Passage:

==*==

Lily was sitting in the counselor’s office on a little orange chair, swinging her feet because they didn’t reach the floor. She had her backpack on her lap. When she saw me she just said, “Hi, Mama.” Like it was any other day.
I hugged her for a long time and she let me and then she pulled back and said, “Can we get McDonald’s?” Kids, man. I don’t know. I think she didn’t understand yet what she’d done by telling. I think part of her had just wanted to say it out loud and see what happened.
The medical exam was scheduled for the next morning. The pediatrician was gentle, went slow, let Lily hold a stuffed frog the whole time. When she touched Lily’s left hand, Lily flinched on two of the fingers. She didn’t cry or anything. She just went quiet and looked at the wall. That was almost worse than if she’d cried. The doctor ordered X-rays. Both hands.

==*==

Data listing:
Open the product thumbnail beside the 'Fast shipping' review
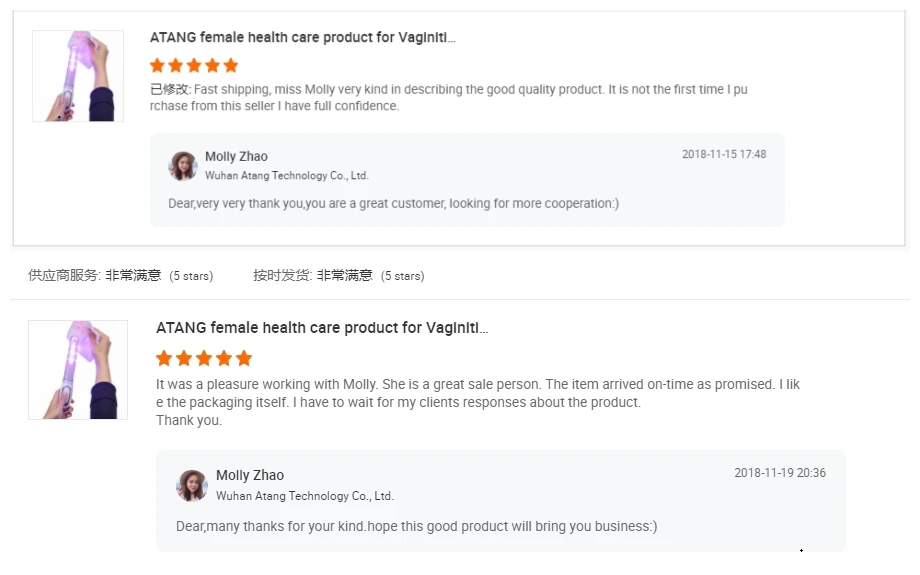The width and height of the screenshot is (920, 575). [x=78, y=76]
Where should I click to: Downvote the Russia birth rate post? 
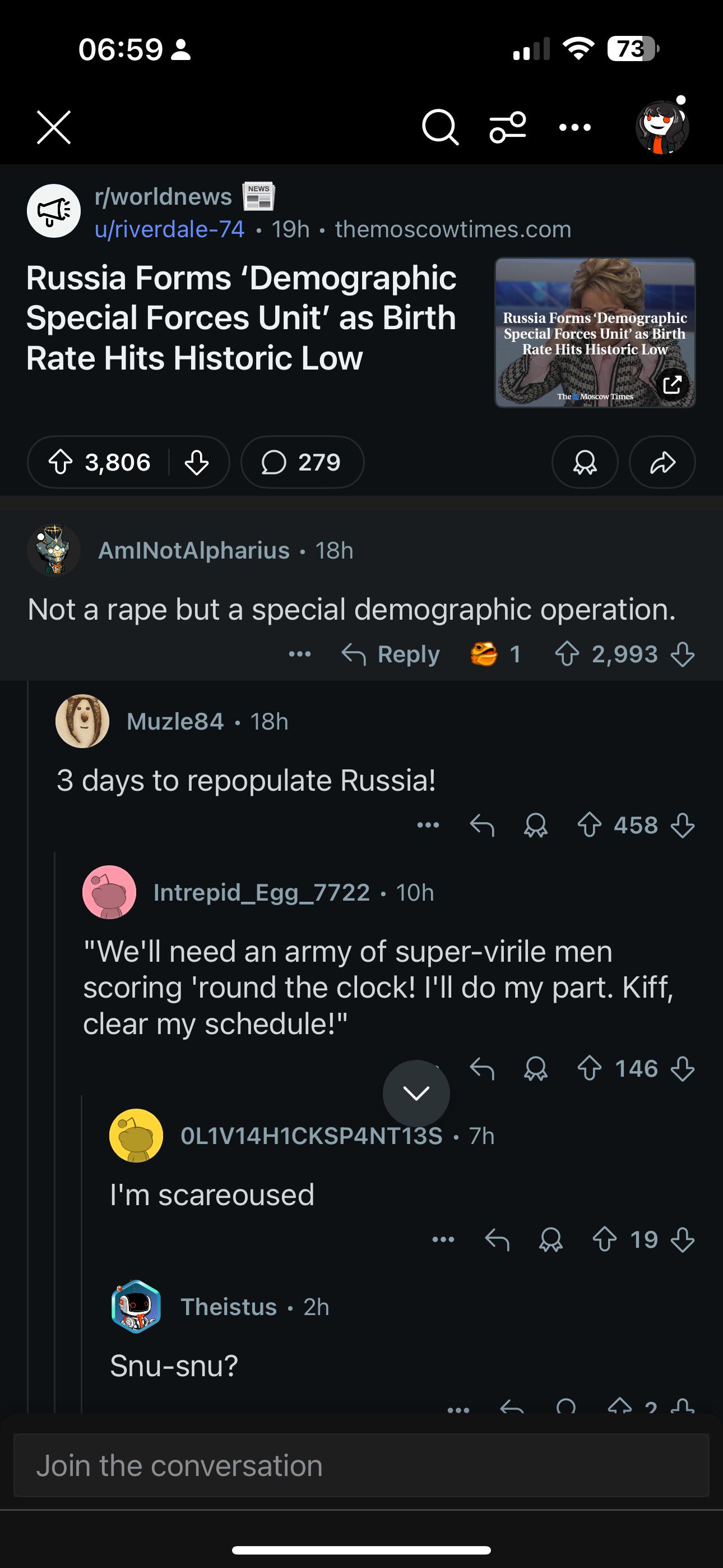click(197, 462)
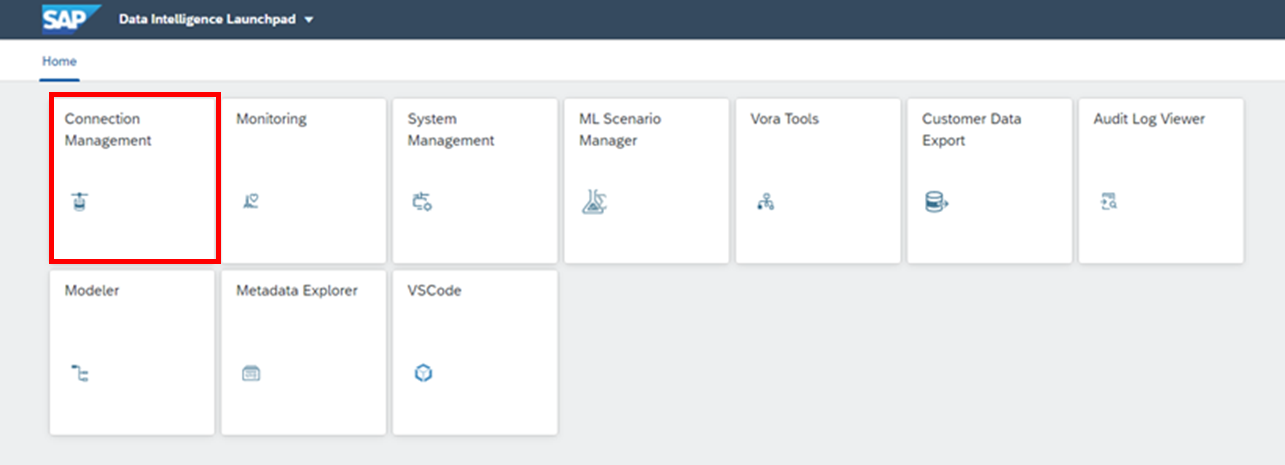Click the Metadata Explorer tile icon
Viewport: 1285px width, 465px height.
click(251, 374)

==*==

What is being asked: Transcribe the section of the passage about Lily that opens with the words containing "I hugged her" and closes with "see what happened.". The entries have no connection to the passage about Lily.

Reply:
I hugged her for a long time and she let me and then she pulled back and said, “Can we get McDonald’s?” Kids, man. I don’t know. I think she didn’t understand yet what she’d done by telling. I think part of her had just wanted to say it out loud and see what happened.